## How to complete this task
This task calls for the lines below starting at the one containing "Click the insert image toolbar icon" and ending at the one containing "Task: Switch to the Catalog view", repeated exactly with both ends kept and pictures left out.

----- Record extracts -----

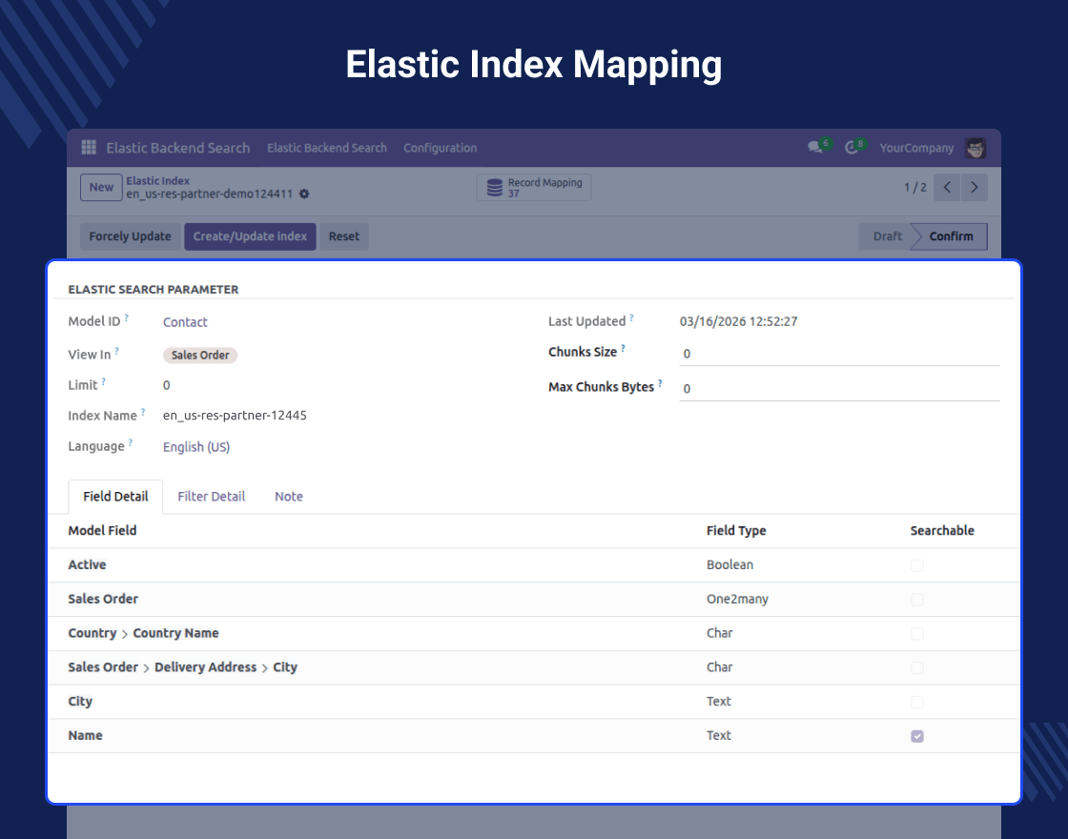The height and width of the screenshot is (839, 1068).
Task: Click the Forcely Update button
Action: coord(130,236)
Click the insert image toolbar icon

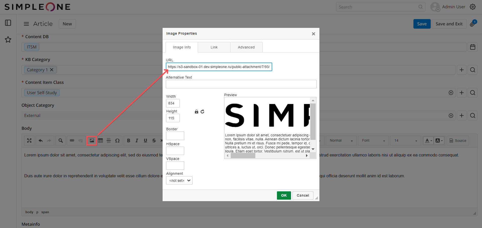pyautogui.click(x=92, y=141)
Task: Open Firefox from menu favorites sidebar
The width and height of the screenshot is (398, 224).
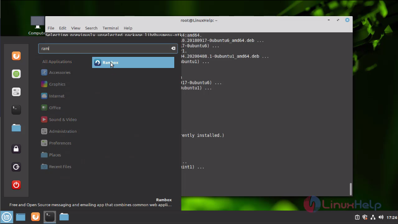Action: [x=16, y=56]
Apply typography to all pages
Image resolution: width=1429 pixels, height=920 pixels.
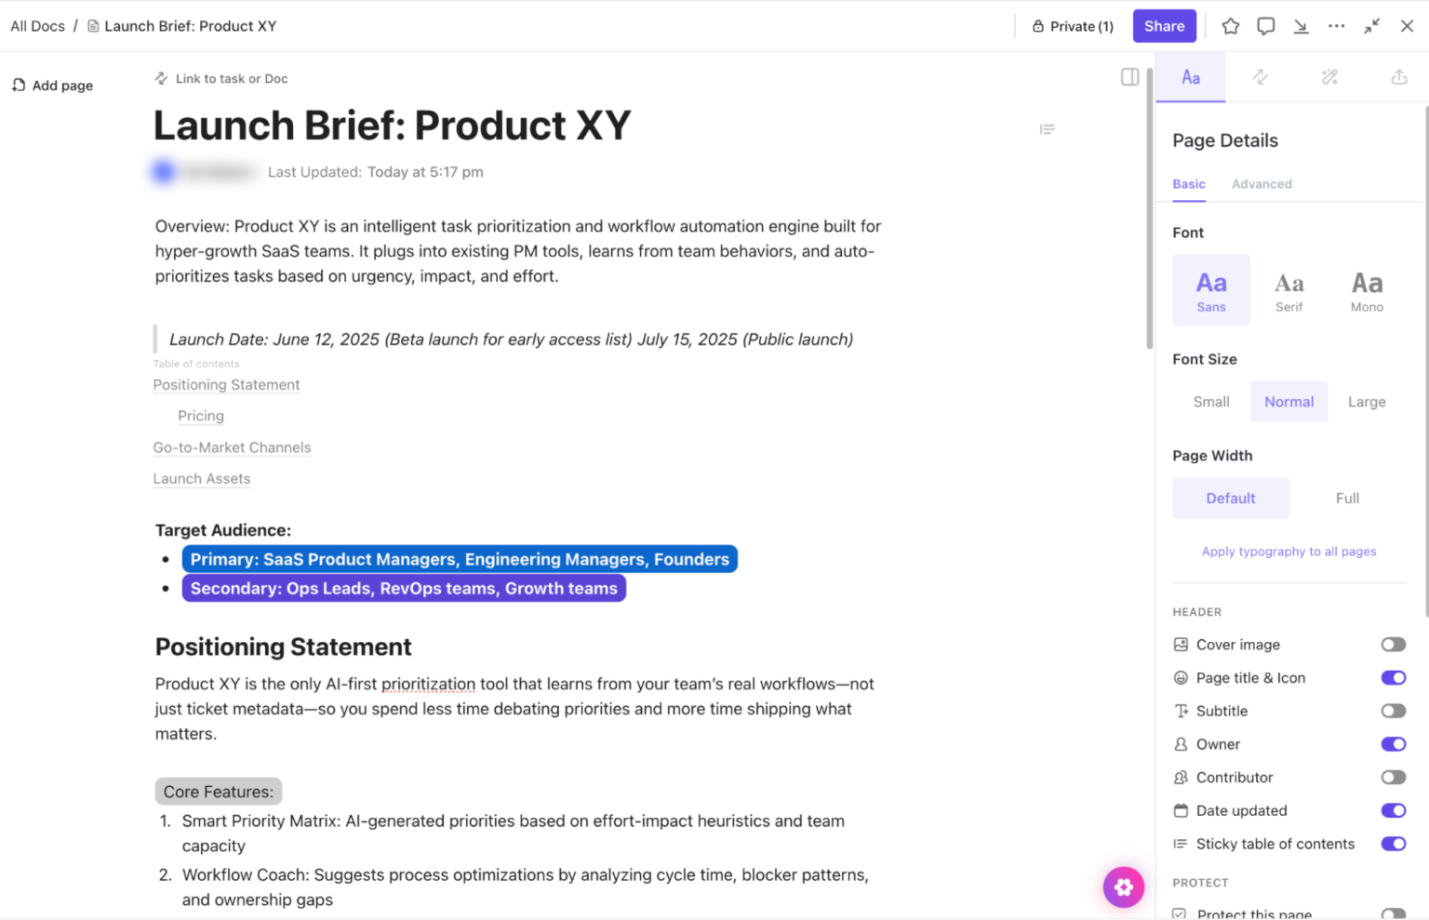pyautogui.click(x=1289, y=551)
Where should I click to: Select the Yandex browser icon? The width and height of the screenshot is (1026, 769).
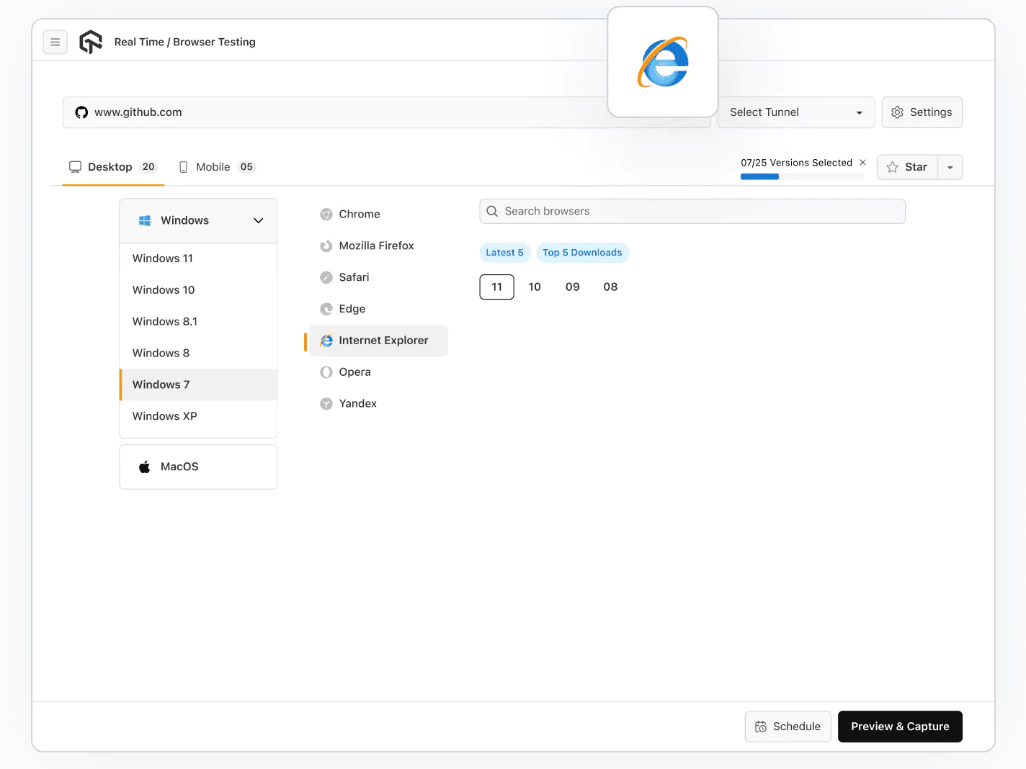(x=327, y=403)
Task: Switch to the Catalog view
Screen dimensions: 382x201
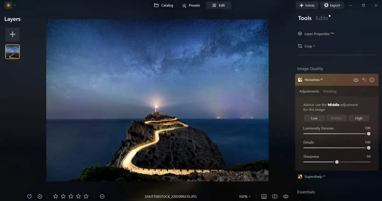Action: point(163,5)
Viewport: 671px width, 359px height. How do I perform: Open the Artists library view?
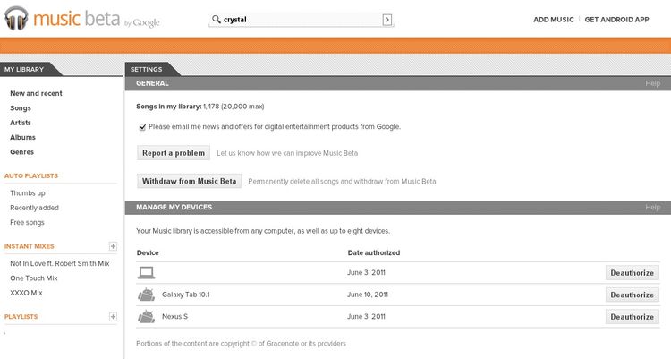[21, 123]
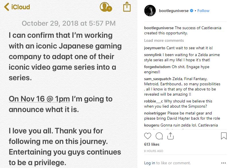Like the post with the heart icon
Viewport: 228px width, 168px height.
point(148,136)
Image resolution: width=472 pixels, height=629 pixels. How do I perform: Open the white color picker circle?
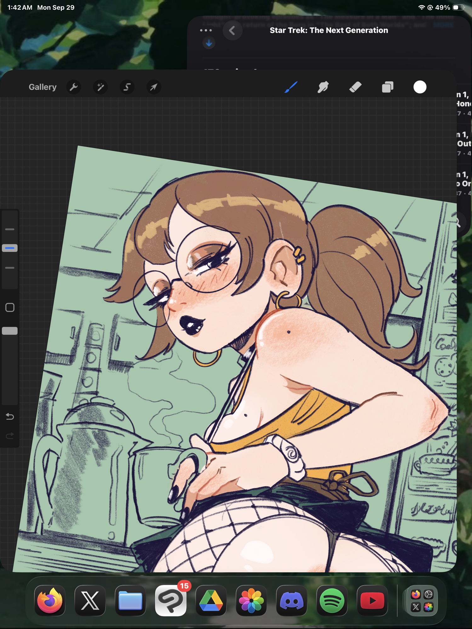pyautogui.click(x=420, y=87)
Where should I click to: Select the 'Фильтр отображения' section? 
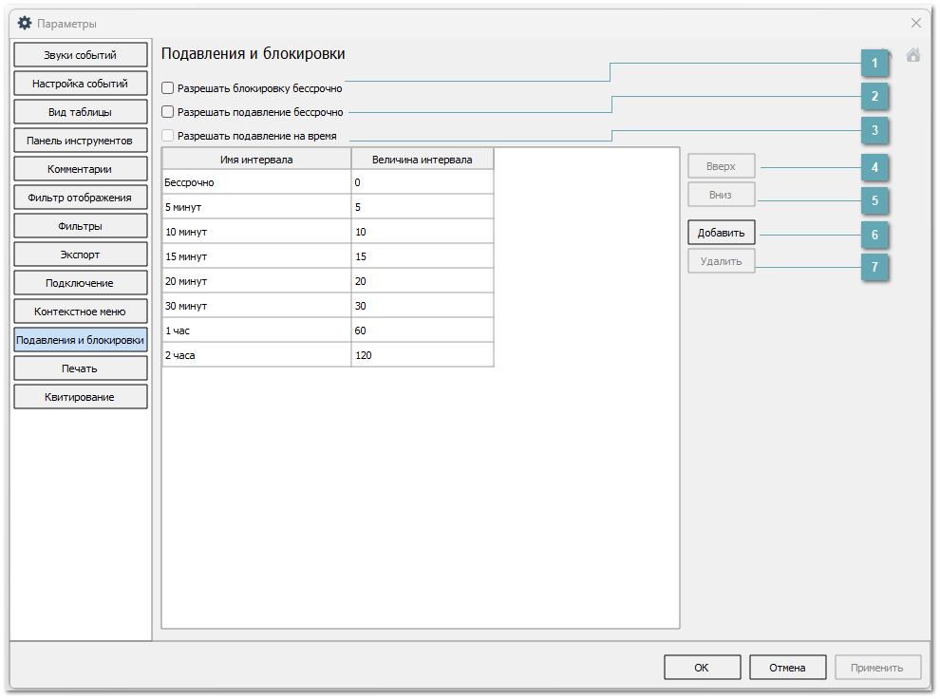tap(81, 198)
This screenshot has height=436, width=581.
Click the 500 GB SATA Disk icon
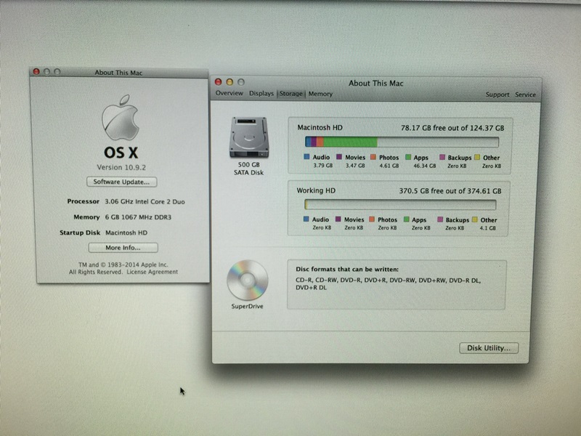(x=248, y=134)
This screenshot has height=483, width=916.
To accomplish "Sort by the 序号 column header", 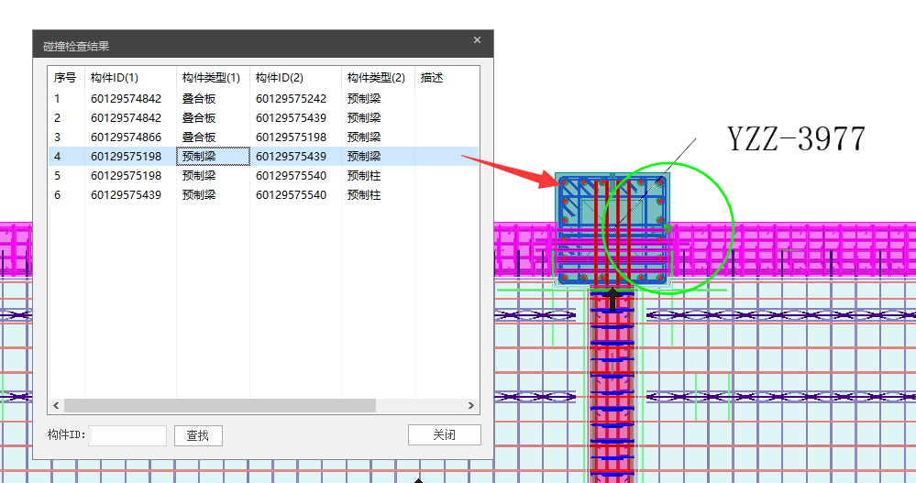I will pos(64,78).
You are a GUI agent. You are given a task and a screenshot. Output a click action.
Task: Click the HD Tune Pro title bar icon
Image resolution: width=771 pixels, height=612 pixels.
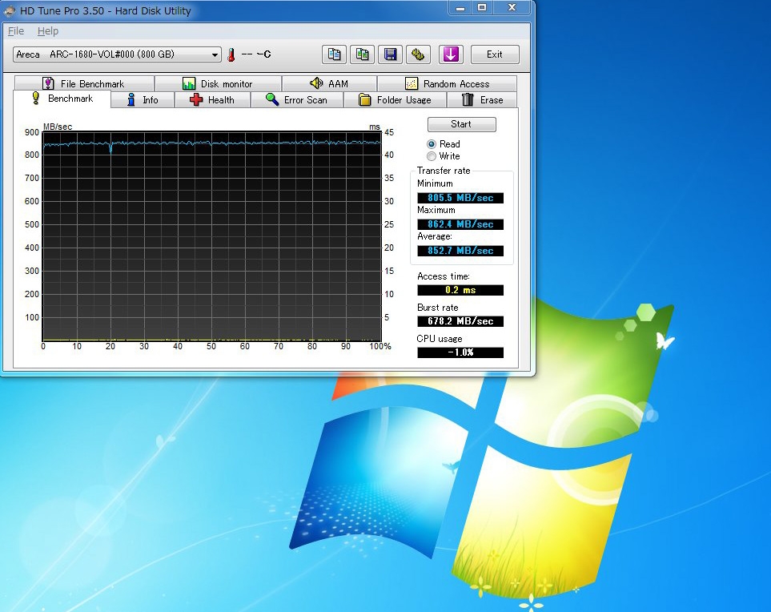[x=10, y=10]
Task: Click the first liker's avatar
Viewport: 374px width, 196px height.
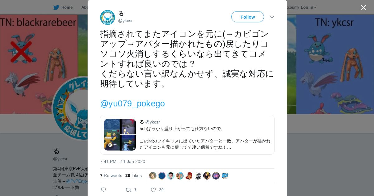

-----

## Answer section
Click the insert image toolbar icon

pyautogui.click(x=92, y=141)
Task: Open Firefox from menu favorites sidebar
The width and height of the screenshot is (398, 224).
Action: [x=16, y=56]
Apply typography to all pages
Image resolution: width=1429 pixels, height=920 pixels.
pyautogui.click(x=1289, y=551)
Where should I click to: Select the Yandex browser icon? The width and height of the screenshot is (1026, 769).
(x=327, y=403)
Task: Switch to the Catalog view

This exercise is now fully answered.